No, it wouldn't, because you've carefully listed the syscalls you're
blocking instead of understanding the _concept_ of what you need to
block.

> In linux cases, I think, eventually, mseal() will have a bigger scope than
> BSD's mimmutable(). VMA's metadata(vm_area_struct) contains a lot
> of control info, depending on application's needs, mseal() can be
> expanded to seal individual control info.
>
> For example, in madvice(2) case:
> As Jann point out in [1] and I quote:
> "you'd probably also want to block destructive madvise() operations
> that can effectively alter region contents by discarding pages and
> such, ..."
>
> Another example: if an application wants to keep a memory always
> present in RAM, for whatever the reason, it can call seal the mlock().
>
> To handle those two new cases. mseal() could add two more bits:
> MM_SEAL_MADVICE, MM_SEAL_MLOCK.

Yes, thank you for demonstrating that you have no idea what you need to
block.

> It is practical to keep syscall extentable, when the business logic is the same.

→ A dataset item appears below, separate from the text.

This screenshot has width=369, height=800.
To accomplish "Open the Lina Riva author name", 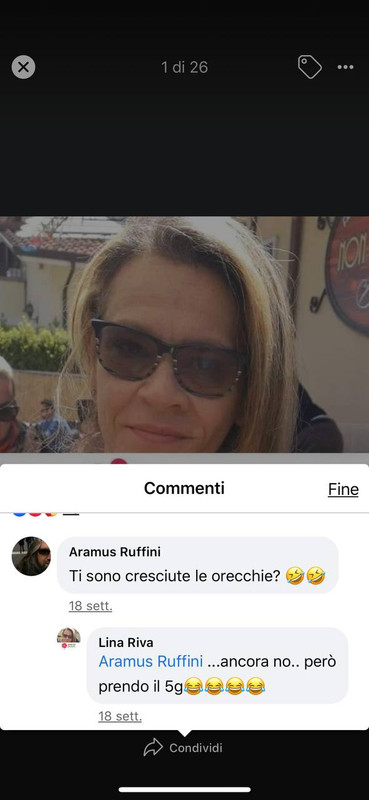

I concur with Theo & Linus. You don't know what you're doing. I think
the underlying idea of mimmutable() is good, but how you've split it up
and how you've implemented it is terrible.

Let's start with the purpose. The point of mimmutable/mseal/whatever is
to fix the mapping of an address range to its underlying object, be it
a particular file mapping or anonymous memory. After the call succeeds,
it must not be possible to make any address in that virtual range point
into any other object.

The secondary purpose is to lock down permissions on that range.
Possibly to fix them where they are, possibly to allow RW->RO transitions.

With those purposes in mind, you should be able to deduce for any syscall
or any madvise(), ... whether it should be allowed.

Look, I appreciate this is only your second set of patches to Linux and
you've taken on a big job. But that's all the more reason you should
listen to people who are trying to help you.